Perineural invasion and perineural spread in periocular squamous cell carcinoma

Abstract

Perineural invasion (PNI) in cutaneous squamous cell carcinoma (SCC) of the periocular region is a prognostic marker of adverse tumour outcomes. PNI carries a well-established risk of tumour recurrence, regional metastasis and higher likelihood of mortality. This review will explore and stratify the risks conferred by histological PNI parameters. The radiological features of perineural spread (PNS) and the imaging sequences that delineate these findings will also be highlighted. Surgical excision with en face margin control is the preferred technique for achieving histological clearance. Adjuvant radiotherapy improves treatment outcomes in the setting of concomitant high-risk features. For locally advanced or metastatic cutaneous SCC, immunotherapy represents a novel treatment alternative. This review will provide an algorithm for the diagnosis and management of periocular SCC with PNI and PNS.

Fig. 1. Histological findings in perineural invasion (PNI).

A, B Haematoxylin & eosin stain demonstrating invasion of tumour cells into the perineural space involving at least one-third of the nerve circumference. C Perineural lymphocytic inflammation is characteristic of adjacent PNI. D, E Immunohistochemical staining for pancytokeratin (carcinoma) and S100 (nerve) improves the detection of PNI. F Intratumoral PNI is defined as an involved nerve within the bulk of the tumour mass. G Extratumoral PNI describes nerve involvement that is distant from the main tumour mass. H, I Large-calibre and small-calibre nerves are distinguished by a threshold of 0.1 mm in nerve diameter.

Fig. 2. MRI findings in periocular squamous cell carcinoma with perineural spread.

A Axial T1-weighted sequence demonstrates thickening of the right nasociliary nerve and anterior ethmoidal nerve (arrow). B Perineural spread in the orbit can manifest as a cystic mass with a hyperintense T2 signal (arrow), which may be representative of hypercellularity secondary to neoplastic infiltration.

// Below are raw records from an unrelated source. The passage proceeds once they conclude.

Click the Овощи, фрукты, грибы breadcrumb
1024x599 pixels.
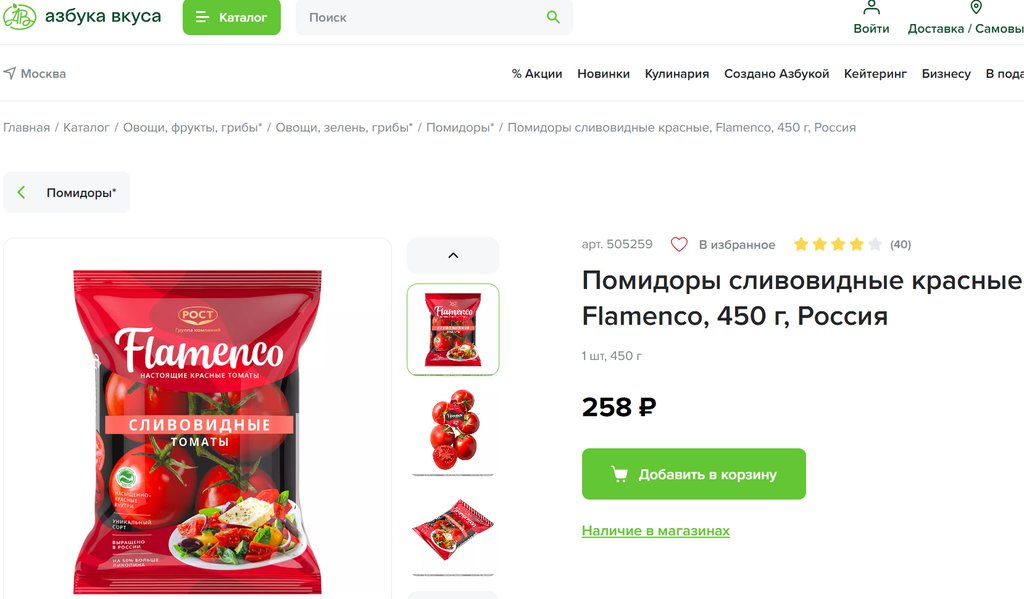click(193, 127)
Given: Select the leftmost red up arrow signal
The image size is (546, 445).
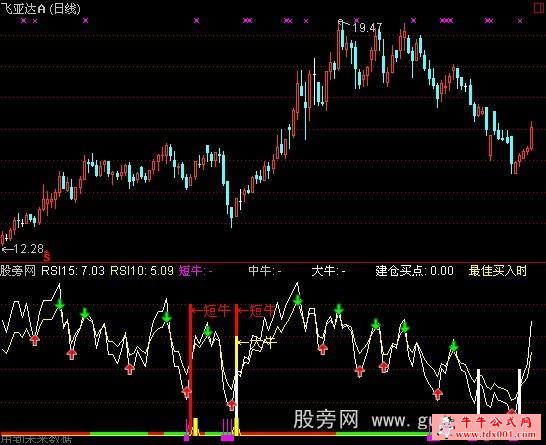Looking at the screenshot, I should point(34,340).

C T2 coronal sequence demonstrating right frontal nerve enhancement and enlargement. D–F Coronal T1 fat-suppressed contrast-enhanced sequences demonstrating different examples of V1 and V2 perineural spread with enlargement and enhancement of the nasociliary nerve (D), frontal nerve (E, F) and infraorbital nerve (F).

Fig. 3. Management algorithm.

The definition of high-risk factors encompasses both high-risk PNI parameters and high-risk clinical and histological tumour factors. High-risk PNI parameters include extratumoral involvement, large-calibre (≥0.1 mm diameter), named nerve, multiple nerves or deep invasion beyond subcutaneous fat. Other high-risk histological factors include poor differentiation, aggressive histological subtype and lymphovascular invasion. Additional high-risk clinical factors include chronic immunosuppression, tumour size larger than 2 cm and tumour thickness greater than 6 mm. CCPDMA complete circumferential peripheral and deep margin assessment via intraoperative frozen section or permanent sections with delayed reconstruction, MRI magnetic resonance imaging, PD-1 programmed cell death protein 1, PNI perineural invasion, PNS perineural spread, SCC squamous cell carcinoma.